The installation in the Marsh Harbour well fields will be one of the largest solar water solutions in the Bahamas, providing residents with a strengthened water system that can better withstand future storms.
Solar-powered Micro-grids Help Puerto Rico Rebuild Following Hurricane Maria
When Hurricane Maria struck Puerto Rico in 2017, hundreds of rural communities lost access to functional water supplies due to severe power outages from the storm. Water Mission focused their immediate response on reconnecting existing water systems to generators to get safe water flowing again. However, for many communities, solar was the logical solution to their long-term need for reliable energy. Independent solar micro-grids were constructed to support solar-pumping solutions and reduce the dependency on the island’s electrical grid.
Water Mission’s role in returning safe water to communities throughout Puerto Rico was critical to the survival of thousands of residents.
In total, Water Mission was able to serve more than 39 communities throughout Puerto Rico, installing more than 1,600 solar panels capable of producing more than 500 kW of power. On average, each community uses 64 kWh of solar-generated electricity each day, which translates to more than 900,000 kWh of annual electricity generated by Water Mission’s efforts throughout Puerto Rico. With the average local price of electricity at $0.24/kWh (USD), these installations represent electricity cost savings of nearly $220,000 each year.
Should these communities face another natural disaster, these solar water solutions are built to allow residents to quickly disassemble the arrays and set them back up when the danger passes. In the event that the island’s electrical grid is damaged from the storm, they’ll be able to use solar power to restore their safe water and sanitation systems within hours. As an added measure of resiliency, some systems have been outfitted with battery storage to further mitigate system downtime.
Solar That Can Weather the Storm
Just like in Tanzania, Water Mission has entrusted many of these critical solar water solutions in Puerto Rico and the Bahamas to the high reliability and durability of SunPower Performance solar panels. Backed by more than 35 years of solar leadership and experience, SunPower Performance panels are built on an innovative shingled cell design that eliminates many of the reliability challenges of conventional solar panels.1 “Conventional Panel” is a panel made with Conventional Cells. “Conventional Cells” are silicon cells that have many thin metal lines on the front and interconnect ribbons soldered along the front and back.

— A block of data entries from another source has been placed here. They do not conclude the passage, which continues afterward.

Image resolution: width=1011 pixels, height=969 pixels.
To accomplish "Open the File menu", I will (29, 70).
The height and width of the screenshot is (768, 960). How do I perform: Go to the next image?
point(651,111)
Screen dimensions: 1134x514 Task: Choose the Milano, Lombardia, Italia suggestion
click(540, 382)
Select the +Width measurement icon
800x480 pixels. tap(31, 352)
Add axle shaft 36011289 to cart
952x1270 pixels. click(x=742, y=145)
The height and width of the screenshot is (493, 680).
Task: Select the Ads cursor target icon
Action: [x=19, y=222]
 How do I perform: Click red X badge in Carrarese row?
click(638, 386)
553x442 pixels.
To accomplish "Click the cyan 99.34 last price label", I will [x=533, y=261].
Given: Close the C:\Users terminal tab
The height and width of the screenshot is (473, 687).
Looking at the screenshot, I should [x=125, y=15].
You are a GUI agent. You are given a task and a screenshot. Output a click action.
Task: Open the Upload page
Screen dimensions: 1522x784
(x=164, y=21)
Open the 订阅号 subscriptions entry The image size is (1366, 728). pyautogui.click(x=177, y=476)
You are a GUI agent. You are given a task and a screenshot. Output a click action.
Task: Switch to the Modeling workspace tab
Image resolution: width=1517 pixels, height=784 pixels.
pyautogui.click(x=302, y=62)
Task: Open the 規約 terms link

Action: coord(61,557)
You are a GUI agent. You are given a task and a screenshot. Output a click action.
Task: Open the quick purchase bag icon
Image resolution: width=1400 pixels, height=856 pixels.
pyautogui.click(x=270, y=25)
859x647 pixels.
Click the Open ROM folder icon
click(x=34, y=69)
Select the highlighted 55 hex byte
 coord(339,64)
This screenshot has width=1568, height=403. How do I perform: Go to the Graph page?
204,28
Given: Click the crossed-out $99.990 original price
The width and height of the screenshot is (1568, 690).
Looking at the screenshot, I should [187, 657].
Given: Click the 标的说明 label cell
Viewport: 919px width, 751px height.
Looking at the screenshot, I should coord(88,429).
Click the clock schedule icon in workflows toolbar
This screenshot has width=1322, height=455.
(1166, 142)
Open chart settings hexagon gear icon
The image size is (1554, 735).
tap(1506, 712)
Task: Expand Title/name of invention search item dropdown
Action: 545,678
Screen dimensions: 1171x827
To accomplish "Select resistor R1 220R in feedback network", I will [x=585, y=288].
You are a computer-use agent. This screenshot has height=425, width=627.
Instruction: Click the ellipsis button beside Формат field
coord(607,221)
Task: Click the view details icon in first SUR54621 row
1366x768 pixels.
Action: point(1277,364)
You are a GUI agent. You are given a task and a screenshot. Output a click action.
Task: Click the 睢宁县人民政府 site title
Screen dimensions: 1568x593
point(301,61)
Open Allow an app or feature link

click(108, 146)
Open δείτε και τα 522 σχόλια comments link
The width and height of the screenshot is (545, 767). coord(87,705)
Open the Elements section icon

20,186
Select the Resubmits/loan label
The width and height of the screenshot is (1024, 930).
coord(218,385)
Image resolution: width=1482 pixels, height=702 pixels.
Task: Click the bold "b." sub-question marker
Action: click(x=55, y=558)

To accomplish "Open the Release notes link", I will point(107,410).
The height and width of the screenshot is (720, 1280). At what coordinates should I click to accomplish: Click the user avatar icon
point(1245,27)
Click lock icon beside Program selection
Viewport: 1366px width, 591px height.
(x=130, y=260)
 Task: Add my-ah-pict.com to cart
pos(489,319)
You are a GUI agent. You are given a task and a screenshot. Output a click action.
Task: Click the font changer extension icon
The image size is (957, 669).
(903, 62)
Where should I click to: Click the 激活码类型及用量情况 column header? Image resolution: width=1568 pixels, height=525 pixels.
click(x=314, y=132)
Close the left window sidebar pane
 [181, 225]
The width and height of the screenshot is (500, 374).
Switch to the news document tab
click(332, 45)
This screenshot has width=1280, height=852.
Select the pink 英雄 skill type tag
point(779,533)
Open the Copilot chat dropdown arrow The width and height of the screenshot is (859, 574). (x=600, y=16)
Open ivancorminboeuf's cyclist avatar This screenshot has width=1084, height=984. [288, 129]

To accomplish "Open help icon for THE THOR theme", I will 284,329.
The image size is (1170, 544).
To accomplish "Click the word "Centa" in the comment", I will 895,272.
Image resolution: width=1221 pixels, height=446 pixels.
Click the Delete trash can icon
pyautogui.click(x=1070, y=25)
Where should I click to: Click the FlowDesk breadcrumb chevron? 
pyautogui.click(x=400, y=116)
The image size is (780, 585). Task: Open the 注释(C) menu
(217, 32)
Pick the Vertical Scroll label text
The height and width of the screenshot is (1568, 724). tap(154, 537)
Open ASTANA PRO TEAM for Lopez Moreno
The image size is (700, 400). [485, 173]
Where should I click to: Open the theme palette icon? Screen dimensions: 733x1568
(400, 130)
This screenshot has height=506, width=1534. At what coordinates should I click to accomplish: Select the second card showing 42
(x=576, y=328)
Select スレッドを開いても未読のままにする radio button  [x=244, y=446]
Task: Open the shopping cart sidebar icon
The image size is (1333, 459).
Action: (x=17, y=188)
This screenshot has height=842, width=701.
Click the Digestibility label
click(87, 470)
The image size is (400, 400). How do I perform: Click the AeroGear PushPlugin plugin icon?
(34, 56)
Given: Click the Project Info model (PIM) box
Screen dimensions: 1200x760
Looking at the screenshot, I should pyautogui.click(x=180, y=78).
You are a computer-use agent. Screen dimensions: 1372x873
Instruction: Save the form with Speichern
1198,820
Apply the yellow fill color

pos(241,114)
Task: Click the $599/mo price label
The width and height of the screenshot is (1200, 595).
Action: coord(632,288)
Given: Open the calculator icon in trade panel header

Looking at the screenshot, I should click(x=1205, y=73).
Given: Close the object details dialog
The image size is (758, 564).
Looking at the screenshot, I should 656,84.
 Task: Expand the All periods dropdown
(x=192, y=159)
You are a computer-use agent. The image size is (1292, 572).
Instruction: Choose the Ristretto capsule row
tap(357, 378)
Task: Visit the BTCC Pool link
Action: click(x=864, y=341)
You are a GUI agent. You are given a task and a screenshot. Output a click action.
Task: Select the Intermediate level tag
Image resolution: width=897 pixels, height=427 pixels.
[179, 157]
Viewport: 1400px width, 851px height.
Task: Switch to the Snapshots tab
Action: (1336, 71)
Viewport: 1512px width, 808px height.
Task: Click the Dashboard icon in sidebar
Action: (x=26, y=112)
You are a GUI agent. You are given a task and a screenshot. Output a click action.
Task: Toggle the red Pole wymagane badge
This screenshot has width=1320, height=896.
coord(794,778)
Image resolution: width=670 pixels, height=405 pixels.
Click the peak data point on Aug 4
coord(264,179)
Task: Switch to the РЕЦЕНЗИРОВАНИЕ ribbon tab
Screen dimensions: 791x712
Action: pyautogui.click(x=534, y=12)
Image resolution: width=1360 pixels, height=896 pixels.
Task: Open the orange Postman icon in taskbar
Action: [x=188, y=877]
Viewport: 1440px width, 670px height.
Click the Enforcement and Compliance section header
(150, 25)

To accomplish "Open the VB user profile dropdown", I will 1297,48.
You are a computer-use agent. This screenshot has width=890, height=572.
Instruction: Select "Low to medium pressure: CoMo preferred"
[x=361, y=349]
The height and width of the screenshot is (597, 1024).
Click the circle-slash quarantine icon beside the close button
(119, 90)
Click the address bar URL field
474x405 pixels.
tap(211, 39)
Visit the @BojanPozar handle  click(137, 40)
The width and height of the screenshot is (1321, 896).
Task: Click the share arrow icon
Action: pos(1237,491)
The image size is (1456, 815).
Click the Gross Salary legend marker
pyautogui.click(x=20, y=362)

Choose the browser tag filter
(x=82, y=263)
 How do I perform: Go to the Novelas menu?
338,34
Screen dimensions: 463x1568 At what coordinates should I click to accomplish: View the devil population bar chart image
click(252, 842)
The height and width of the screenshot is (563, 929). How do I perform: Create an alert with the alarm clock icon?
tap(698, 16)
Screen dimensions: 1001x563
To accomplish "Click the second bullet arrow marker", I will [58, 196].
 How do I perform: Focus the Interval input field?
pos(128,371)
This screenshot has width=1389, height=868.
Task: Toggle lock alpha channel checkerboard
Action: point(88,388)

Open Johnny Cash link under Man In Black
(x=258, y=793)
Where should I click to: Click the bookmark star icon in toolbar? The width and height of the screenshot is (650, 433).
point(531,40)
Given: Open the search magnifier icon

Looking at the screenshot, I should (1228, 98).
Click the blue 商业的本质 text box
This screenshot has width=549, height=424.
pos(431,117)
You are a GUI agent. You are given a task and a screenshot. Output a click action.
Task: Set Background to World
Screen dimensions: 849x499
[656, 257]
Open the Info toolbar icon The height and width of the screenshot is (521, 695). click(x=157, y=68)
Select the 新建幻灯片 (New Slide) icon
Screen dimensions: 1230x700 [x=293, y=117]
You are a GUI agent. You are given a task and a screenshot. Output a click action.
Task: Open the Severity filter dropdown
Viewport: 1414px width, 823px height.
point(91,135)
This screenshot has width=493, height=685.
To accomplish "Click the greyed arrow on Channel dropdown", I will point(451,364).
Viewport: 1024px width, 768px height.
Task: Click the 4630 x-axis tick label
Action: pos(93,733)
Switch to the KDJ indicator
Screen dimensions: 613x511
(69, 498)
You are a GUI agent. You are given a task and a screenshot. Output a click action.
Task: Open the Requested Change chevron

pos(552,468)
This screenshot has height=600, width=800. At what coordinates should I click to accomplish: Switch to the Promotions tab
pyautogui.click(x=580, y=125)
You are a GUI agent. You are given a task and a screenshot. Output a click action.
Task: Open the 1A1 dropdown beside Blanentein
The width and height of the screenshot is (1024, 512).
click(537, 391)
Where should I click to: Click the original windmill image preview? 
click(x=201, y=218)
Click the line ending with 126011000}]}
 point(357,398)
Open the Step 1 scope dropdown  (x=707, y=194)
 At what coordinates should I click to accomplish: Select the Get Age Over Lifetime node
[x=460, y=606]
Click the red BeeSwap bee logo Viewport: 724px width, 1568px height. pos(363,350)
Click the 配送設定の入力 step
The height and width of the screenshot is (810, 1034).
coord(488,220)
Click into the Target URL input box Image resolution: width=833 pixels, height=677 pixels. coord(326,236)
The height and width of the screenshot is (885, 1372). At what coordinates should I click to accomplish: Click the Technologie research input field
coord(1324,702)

Communities in diverse regions throughout the world depend on Water Mission’s water treatment systems—so any solar technology providing power to these systems must not only be reliable, it must be able to withstand the most extreme conditions. SunPower Performance panels are engineered with materials innovations that range from advanced encapsulants to aerospace-grade conductive adhesives that protect cells and minimise power loss from exposure to harsh environments—including arid deserts, wet and humid rain forests, and windy coastlines.
Every day, the lack of safe water deprives millions of people of good health, education, and opportunities to provide for their families. Water Mission is building a legacy as both a visionary non-profit engineering organisation and a solar pioneer. Day in and day out, their efforts to provide safe water through hard work and leading-edge innovation help people in some of the most remote regions of the world live safer, healthier lives.